> **What to do**
In the records that follow, show each line where the word "Hitachi" is present.
(Exercise input begins)
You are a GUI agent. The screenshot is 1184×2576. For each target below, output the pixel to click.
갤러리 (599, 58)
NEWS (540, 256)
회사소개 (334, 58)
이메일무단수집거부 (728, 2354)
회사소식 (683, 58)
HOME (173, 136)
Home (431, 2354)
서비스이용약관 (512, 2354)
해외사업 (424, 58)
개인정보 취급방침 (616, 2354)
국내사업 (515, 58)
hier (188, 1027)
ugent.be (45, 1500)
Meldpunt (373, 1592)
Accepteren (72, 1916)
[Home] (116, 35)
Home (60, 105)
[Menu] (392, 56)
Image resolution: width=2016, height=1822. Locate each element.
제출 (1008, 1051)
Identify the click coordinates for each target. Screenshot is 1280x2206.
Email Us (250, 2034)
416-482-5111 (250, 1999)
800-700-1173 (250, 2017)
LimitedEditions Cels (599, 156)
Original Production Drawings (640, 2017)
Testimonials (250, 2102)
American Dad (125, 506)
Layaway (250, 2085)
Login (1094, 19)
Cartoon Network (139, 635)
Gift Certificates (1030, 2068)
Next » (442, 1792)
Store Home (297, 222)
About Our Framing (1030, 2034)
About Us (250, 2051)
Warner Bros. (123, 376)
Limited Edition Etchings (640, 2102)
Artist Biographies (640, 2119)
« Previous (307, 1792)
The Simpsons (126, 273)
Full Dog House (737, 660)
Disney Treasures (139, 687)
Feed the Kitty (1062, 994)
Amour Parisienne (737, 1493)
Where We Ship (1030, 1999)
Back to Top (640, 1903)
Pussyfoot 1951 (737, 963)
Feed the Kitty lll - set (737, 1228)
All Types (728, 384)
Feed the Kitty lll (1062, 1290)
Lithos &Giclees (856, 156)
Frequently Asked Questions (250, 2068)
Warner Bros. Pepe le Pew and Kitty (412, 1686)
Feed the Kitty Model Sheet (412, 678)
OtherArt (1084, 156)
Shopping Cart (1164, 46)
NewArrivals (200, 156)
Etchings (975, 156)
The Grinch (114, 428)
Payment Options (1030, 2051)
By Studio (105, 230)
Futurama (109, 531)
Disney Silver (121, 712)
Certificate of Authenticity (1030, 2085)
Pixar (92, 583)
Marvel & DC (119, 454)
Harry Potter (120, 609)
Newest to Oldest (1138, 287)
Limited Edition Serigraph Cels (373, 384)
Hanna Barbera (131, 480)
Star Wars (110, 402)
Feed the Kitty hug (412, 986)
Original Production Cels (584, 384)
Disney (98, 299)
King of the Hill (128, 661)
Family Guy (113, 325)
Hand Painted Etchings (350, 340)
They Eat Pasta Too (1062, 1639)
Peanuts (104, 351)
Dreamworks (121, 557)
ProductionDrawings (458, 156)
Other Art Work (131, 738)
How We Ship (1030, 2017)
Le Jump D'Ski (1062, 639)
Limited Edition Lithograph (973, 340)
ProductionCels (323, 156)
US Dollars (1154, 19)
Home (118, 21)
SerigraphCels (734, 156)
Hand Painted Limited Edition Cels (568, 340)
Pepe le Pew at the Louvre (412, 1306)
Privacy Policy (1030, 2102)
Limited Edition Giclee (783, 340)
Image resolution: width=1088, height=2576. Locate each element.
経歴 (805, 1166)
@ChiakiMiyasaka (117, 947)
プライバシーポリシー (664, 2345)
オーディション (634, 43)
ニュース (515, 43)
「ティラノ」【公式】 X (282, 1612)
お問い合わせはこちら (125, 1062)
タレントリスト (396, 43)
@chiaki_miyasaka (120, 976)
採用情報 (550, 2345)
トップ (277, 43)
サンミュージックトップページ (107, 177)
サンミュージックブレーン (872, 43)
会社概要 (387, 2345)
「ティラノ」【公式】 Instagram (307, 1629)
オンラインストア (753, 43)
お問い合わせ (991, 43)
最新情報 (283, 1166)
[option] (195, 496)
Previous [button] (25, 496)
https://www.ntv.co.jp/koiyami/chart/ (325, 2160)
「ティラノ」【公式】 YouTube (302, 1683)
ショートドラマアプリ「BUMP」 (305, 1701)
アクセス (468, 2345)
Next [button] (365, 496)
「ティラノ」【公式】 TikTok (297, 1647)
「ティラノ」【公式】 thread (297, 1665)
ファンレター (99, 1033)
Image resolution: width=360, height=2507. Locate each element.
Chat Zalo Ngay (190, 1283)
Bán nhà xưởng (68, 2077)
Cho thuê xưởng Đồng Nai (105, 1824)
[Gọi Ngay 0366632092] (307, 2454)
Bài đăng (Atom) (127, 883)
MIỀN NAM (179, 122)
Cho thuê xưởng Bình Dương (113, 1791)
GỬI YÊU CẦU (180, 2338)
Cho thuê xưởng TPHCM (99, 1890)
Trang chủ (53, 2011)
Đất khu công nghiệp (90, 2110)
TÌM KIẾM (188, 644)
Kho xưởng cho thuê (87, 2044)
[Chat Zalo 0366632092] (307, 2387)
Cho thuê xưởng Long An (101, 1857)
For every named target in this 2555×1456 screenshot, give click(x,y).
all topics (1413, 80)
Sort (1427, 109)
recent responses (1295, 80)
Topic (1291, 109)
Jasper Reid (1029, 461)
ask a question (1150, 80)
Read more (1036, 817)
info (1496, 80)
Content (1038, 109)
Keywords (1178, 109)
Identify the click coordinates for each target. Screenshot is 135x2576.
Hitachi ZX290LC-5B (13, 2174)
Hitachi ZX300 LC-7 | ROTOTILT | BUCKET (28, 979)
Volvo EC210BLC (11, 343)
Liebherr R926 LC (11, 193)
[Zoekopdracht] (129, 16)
(Exercise input ends)
> **Solved exercise**
Hitachi ZX290LC-5B (13, 2174)
Hitachi ZX300 LC-7 | ROTOTILT | BUCKET (28, 979)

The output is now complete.